Connor McDavid Campbell column 1-19-17

EDMONTON --Just like he flies around NHL rinks, Edmonton Oilers captain Connor McDavid breezed past 100 NHL points Wednesday.
McDavid scored the game-winning goal with 2.6 seconds remaining in overtime and had two first-period assists to help the Oilers defeat the Florida Panthers 4-3. He now has 102 points in the NHL.
The first pick of the 2015 NHL Draft, McDavid passed the 100-point mark in 92 games. He's the third-fastest player to 100 points in Oilers history, behind NHL all-time leading scorer Wayne Gretzky, who did it in 61 games, and Blair MacDonald, who did it in 85.

Three active players have reached 100 points faster than McDavid: Washington Capitals right wing Alex Ovechkin (77), and Pittsburgh Penguins centers Sidney Crosby (80) and Evgeni Malkin (89).
"I guess it's nice but it's not much of a milestone," said McDavid after helping the Oilers to their fourth straight victory. "I definitely hope to keep going."
He tried to downplay his accomplishment, making a reference to Panthers forward Jaromir Jagr, who is second on the League's all-time list with 1,896 points. Jagr had one assist Wednesday.
"It's tough to be excited about that [100 points] when you see a guy like that [Jagr] coming in and you see all the numbers he's got," McDavid said.

McDavid did concede that passing 100 points in fewer than 100 games was something.
"It's good, but I have high expectations on myself and I believe I can produce in this League and I definitely want to keep going," he said.
McDavid, who will captain the Pacific Division team at the 2017 Honda NHL All-Star Weekend in Los Angeles on Jan. 28-29, has produced consistently this season.
He leads the League with 54 points in 47 games, four more than Crosby and Malkin.
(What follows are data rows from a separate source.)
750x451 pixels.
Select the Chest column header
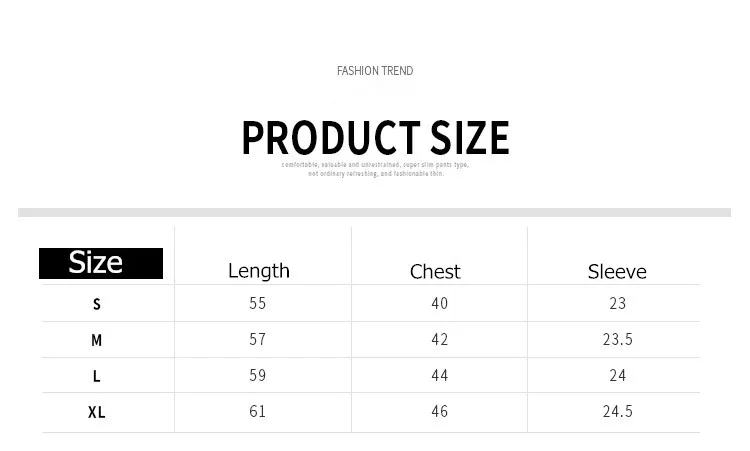click(435, 272)
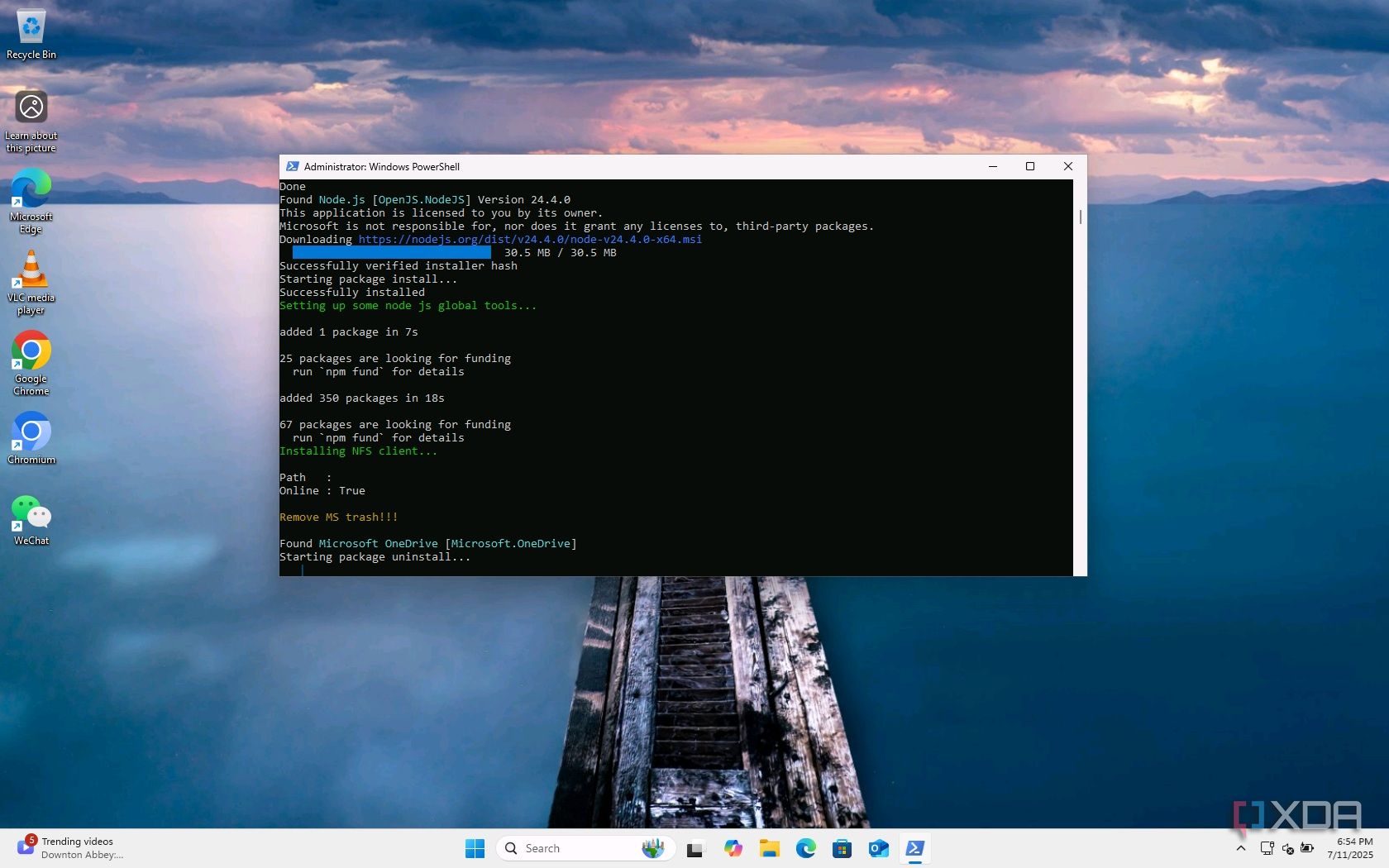This screenshot has height=868, width=1389.
Task: Open Copilot from the taskbar
Action: (x=733, y=849)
McDavid has not gone more than two consecutive games without a point.
McDavid began his big night Wednesday by intercepting an ill-conceived diagonal pass through the neutral zone by Florida defenseman Mark Pysyk. He gained the offensive zone with speed and got point No. 100 by sending a pass to the edge of the crease for Zack Kassian, who broke a run of 37 games without a goal.
At the start of an Edmonton power play later in the first period, McDavid pass into the slot was deflected in by Mark Letestu.
"It's just going to the right areas," Letestu said. "Even on that play, I'm not really trying to shoot it in, I'm just trying to give [McDavid] skates and sticks there because he has that knack for threading needles. On our first two goals he threads great passes.
"And I've heard [Patrick Maroon, McDavid's 5-on-5 linemate] talk about it, that you just have to be ready on the ice at all times because he sees the game at a speed that the rest of us don't. That's what makes him special."

McDavid's career point No. 102 brought the Rogers Place fans out of their seats.
He took a breakaway pass from Leon Draisaitl and scored with a deke on Florida goalie James Reimer with 2.6 seconds remaining in overtime.
The play went to a video review that determined the puck was in Reimer's catching glove but was behind the goal line.
McDavid's goal came at the end of an overtime shift that lasted 2 minutes, 8 seconds for him and Draisaitl.
"We'd been out there a long time," McDavid said. "I saw they kind of had three guys below the tops of the circles and Leon had the puck with all kinds of time. And usually when he does that he's going to make a sweet pass and he definitely did that."
Passing the 100-point milestone in fewer than 100 games is significant, Oilers coach Todd McLellan said.
"With Connor, it almost gets old talking about it and it shouldn't because he's [20] years old and he's doing what he does," McLellan said. "He rises to the occasion in overtime, he has a couple of [assists] tonight.
"I think when you get to that point where you're scoring a point a game or more at this level, regardless of how many years you've been in the League, you've arrived and you're one of the top players."
Letestu, 31, is a veteran of 444 NHL games. He signed with the Oilers as an unrestricted free agent five days after McDavid was drafted and has seen him progress quickly through his first 100 NHL points.
Reaching the milestone in 92 games validates McDavid's place as one of the League's top players, Letestu said.

"Recently guys are winning scoring titles under 100 points, under 90 points even," Letestu said. "I think it shows at a young age that he has that elite offensive talent.
"And we think there's room to grow for him. He's going to get stronger, he just turned 20, and he's going to get smarter. Defenses are going to adjust to him and I think he's smart enough to make adjustments to produce at the rate he is."